Kids get their own, more-flexible-than-usual menu, though they’ll have to weigh whether to dig in or finish what they’ve been drawing with provided crayons on the paper placemats. A further draw for tots is the playhouse that stands on an oasis of a patio, whose tall wooden fence encloses hanging lanterns, huge umbrellas, and plants trailing from every wall as they toward their goal of trying the sweet-potato fries everybody keeps talking about.
The brainchild of two husband-and-wife teams, Mark and Jenny Henegan and executive chef John Daniel Schwalje and his wife Dara, The Asheville Public fills its rotating menu of gourmet gastropub fare with locally grown produce, grass-fed beef, and other quality ingredients. Six kinds of house-made sausage encase meats and seasonings from around the world, from the far-flung merquez sausage’s morroccan-spiced lamb and the boerewors’s south african-herbed beef to the jambalaya’s local mélange of marinated pork, all-natural chicken, crawfish, and chow-chow.

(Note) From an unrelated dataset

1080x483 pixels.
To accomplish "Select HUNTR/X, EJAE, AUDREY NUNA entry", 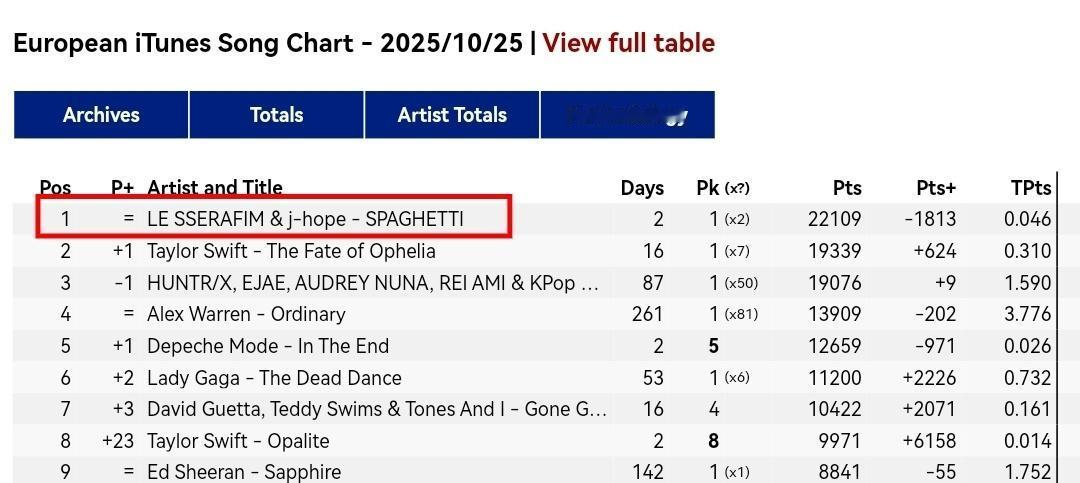I will point(372,283).
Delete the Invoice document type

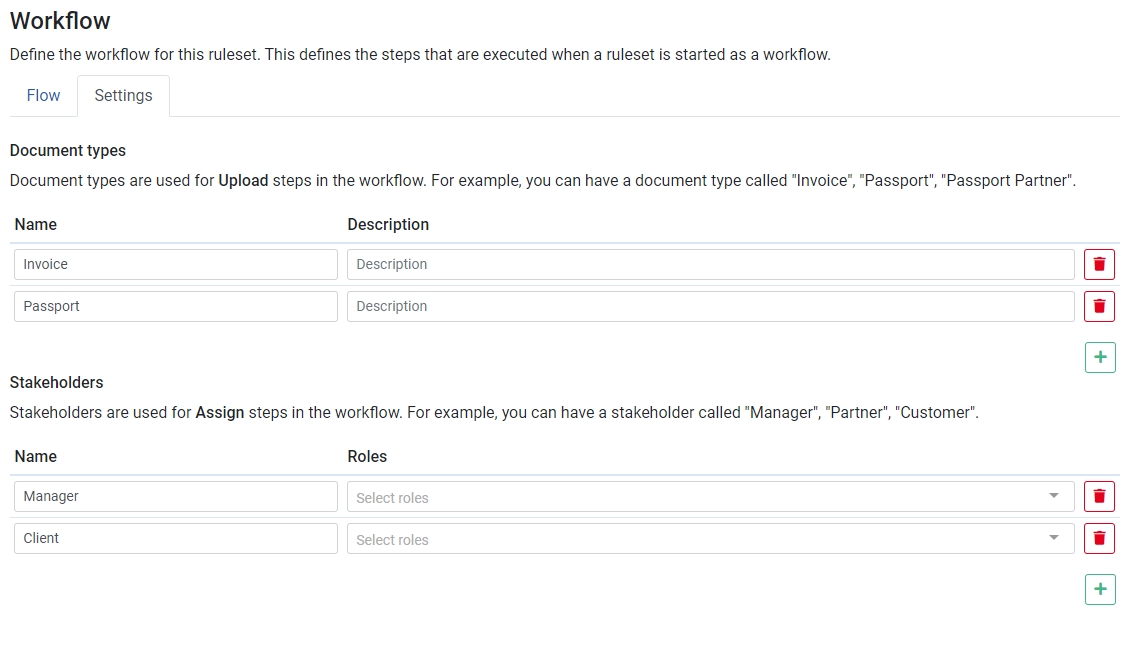pyautogui.click(x=1100, y=265)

Served alongside rich breakfast and brunch dishes or a la carte on an organic bun during dinner, sausages don house-made condiments and compete with organic greens and all-natural Angus beef burgers and steaks for stomach real estate. The Asheville Public’s low-key interior fosters a homey vibe with wooden tabletops, chandeliers crafted from empty bottles, and armchairs wearing sweatpants.